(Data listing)
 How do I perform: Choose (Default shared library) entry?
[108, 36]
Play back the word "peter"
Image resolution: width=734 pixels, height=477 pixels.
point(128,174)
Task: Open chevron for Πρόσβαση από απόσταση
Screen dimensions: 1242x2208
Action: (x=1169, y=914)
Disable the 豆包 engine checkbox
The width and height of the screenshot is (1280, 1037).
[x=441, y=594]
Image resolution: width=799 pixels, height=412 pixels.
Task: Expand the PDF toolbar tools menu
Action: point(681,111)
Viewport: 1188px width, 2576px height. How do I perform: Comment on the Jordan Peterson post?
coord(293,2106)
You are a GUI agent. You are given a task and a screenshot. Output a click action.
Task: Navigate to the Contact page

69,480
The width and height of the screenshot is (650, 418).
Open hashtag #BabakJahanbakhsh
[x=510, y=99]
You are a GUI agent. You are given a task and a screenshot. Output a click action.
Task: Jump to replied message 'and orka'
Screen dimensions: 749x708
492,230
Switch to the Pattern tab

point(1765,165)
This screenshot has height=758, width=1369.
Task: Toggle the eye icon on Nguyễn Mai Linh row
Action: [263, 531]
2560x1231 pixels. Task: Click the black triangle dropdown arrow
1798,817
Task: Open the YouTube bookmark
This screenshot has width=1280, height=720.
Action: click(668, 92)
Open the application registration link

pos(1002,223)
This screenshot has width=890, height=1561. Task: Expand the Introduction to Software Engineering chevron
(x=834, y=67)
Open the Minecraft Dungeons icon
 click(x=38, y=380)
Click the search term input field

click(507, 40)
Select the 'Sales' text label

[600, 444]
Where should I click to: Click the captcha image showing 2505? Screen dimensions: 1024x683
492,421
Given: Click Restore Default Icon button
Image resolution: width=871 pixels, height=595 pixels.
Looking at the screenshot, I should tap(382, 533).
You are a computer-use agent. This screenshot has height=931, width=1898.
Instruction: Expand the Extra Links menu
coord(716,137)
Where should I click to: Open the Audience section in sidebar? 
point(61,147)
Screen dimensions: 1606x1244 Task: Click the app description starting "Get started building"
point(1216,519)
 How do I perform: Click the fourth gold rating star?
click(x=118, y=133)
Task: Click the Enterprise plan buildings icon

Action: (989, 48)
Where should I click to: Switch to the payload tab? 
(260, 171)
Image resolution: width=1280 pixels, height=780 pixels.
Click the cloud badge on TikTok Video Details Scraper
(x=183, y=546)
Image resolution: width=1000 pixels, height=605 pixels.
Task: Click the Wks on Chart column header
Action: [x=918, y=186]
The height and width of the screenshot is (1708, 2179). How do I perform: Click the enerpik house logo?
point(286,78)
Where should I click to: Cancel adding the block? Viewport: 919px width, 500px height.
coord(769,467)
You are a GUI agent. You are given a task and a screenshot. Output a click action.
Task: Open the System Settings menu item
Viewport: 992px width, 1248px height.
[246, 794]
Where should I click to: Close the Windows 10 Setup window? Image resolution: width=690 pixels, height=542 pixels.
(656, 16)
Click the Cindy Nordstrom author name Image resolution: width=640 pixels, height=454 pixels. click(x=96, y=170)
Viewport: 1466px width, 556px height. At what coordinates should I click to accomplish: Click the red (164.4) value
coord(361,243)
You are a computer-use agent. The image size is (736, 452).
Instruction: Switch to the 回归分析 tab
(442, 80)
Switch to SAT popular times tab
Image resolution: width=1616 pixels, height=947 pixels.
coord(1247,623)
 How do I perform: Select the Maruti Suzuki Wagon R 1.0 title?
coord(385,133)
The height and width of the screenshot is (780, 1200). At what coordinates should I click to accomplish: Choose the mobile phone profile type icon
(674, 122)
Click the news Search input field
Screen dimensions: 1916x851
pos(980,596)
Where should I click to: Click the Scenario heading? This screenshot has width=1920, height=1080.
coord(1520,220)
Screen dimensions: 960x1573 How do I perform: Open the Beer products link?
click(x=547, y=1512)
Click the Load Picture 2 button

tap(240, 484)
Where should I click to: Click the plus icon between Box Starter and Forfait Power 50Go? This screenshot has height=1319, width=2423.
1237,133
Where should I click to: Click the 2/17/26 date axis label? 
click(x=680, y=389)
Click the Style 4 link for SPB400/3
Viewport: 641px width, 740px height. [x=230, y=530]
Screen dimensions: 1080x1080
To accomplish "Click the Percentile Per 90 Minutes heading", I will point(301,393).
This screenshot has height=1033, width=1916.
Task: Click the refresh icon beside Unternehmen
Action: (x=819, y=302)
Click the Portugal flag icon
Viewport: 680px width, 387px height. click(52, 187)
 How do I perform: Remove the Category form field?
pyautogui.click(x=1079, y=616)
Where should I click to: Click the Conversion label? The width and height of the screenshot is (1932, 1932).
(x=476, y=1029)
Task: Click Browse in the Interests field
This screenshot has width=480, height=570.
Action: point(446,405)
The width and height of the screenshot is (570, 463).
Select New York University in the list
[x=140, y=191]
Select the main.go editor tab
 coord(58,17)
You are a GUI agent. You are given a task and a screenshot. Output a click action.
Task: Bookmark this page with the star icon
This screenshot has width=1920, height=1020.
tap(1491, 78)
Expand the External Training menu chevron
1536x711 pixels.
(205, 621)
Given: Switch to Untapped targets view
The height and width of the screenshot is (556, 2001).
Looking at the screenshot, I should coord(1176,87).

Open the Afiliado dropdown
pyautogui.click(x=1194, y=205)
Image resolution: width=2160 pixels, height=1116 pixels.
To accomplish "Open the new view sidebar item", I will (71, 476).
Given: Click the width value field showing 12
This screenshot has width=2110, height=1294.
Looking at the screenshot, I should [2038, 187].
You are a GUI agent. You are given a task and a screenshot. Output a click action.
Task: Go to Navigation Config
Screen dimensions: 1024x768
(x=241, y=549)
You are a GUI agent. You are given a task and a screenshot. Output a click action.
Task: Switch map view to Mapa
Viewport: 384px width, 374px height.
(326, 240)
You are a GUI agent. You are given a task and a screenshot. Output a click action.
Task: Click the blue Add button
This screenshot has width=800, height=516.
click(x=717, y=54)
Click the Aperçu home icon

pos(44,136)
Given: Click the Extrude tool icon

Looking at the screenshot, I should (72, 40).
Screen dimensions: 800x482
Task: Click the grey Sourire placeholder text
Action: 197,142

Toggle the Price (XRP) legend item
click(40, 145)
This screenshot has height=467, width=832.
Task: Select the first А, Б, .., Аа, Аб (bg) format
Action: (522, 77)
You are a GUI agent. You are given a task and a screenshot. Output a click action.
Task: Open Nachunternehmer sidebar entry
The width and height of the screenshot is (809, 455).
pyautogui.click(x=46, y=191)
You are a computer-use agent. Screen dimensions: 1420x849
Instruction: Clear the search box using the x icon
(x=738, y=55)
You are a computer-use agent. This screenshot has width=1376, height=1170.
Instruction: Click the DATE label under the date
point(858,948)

» Problem to solve: Count how many lines in the material above contain the string "Instruction", with case counting. Give only the number.

» Problem solution: 4